Defining characteristics of the “Age of Mobilism” (which they strongly believe that we are in) are the following:
- Connectedness: all the time, everywhere. It is not enough to say “anywhere at any time”
- Affordable by everyone
- Global: cross cultural, cross everything
They emphasized two pieces of data to support their contention. First, in 2012 there will be one cell phone for every single person on the planet. Second, 72% of Apple’s revenue now comes from the iPad and the iPhone. People aren’t going to carry laptops in the future. Why should they? Their smart phone (which is the only kind of phone that will exist) will have nearly as much computing power (because of the cloud) as their laptop.

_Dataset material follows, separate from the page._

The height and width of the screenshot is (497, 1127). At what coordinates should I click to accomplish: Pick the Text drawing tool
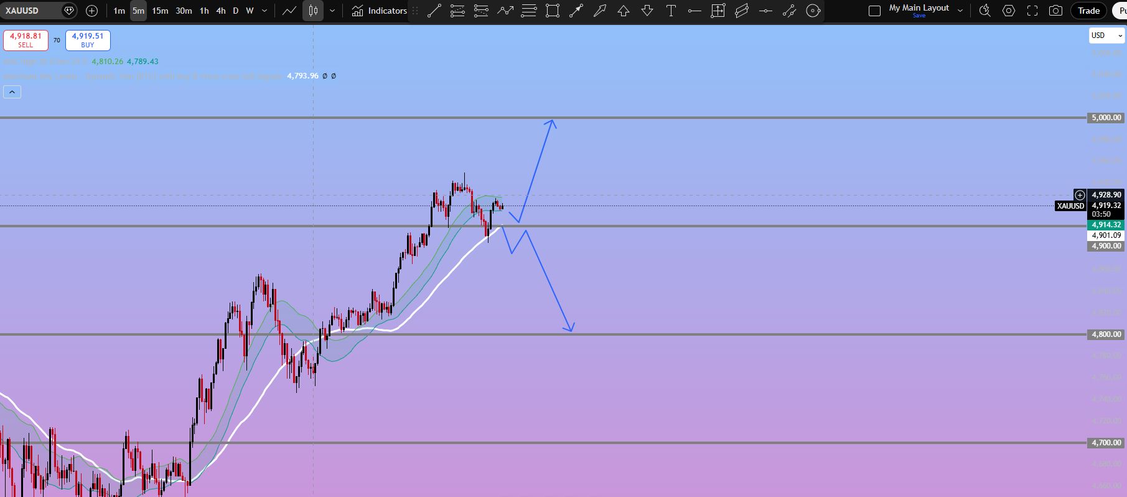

What it takes to bring about change
The speakers pointed out that, while new technology has changed just about every industry it has come into contact with, it has had little effect on K-12 education (so far). Movies were originally resistant, too. They originally performed plays in a theater and included shots of the audience in the recording. It took quite a while for someone to figure out that they could perform for the camera alone, and that the audience was not needed for the recording.
It takes new technology plus new processes in order to bring about disruptive change. Thus, using the old pedagogy of a teacher standing in front of a class while talking or students doing “worksheets” in combination with a computer isn’t going to bring about that dramatic growth and change and improvement. You need to change your educational model to 1:1, individualized education that is enabled by the technology in order to get the gains you are looking for.
Deploying technology is hard
One of the hard things about deploying technology in a school is that scaling across lots of teachers is really hard. The success of the pilot project usually leads to unrealistic expectations because you expect the next round to be the same as the first. This doesn’t happen because the teachers involved in the pilot project are usually a different kind of person, or are invested in the project differently, than the people in the full roll-out. First, they do whatever it takes to make the technology and the class work. Second, these pilot teachers are “artisan teachers” who make it look easy. The challenge comes with you have to support everyday teachers, parents, and admins. It is not a challenge to support the kids; they are adaptive and will figure it out.
The artisan teachers, the ones working with the technology in the pilot, do a Learn by Doing pedagogy. They invoke a John Dewey quote (which they referred to multiple times in the talk):
They give the pupils something to do, not something to learn; and the doing is of such a nature as to demand thinking, … learning naturally results.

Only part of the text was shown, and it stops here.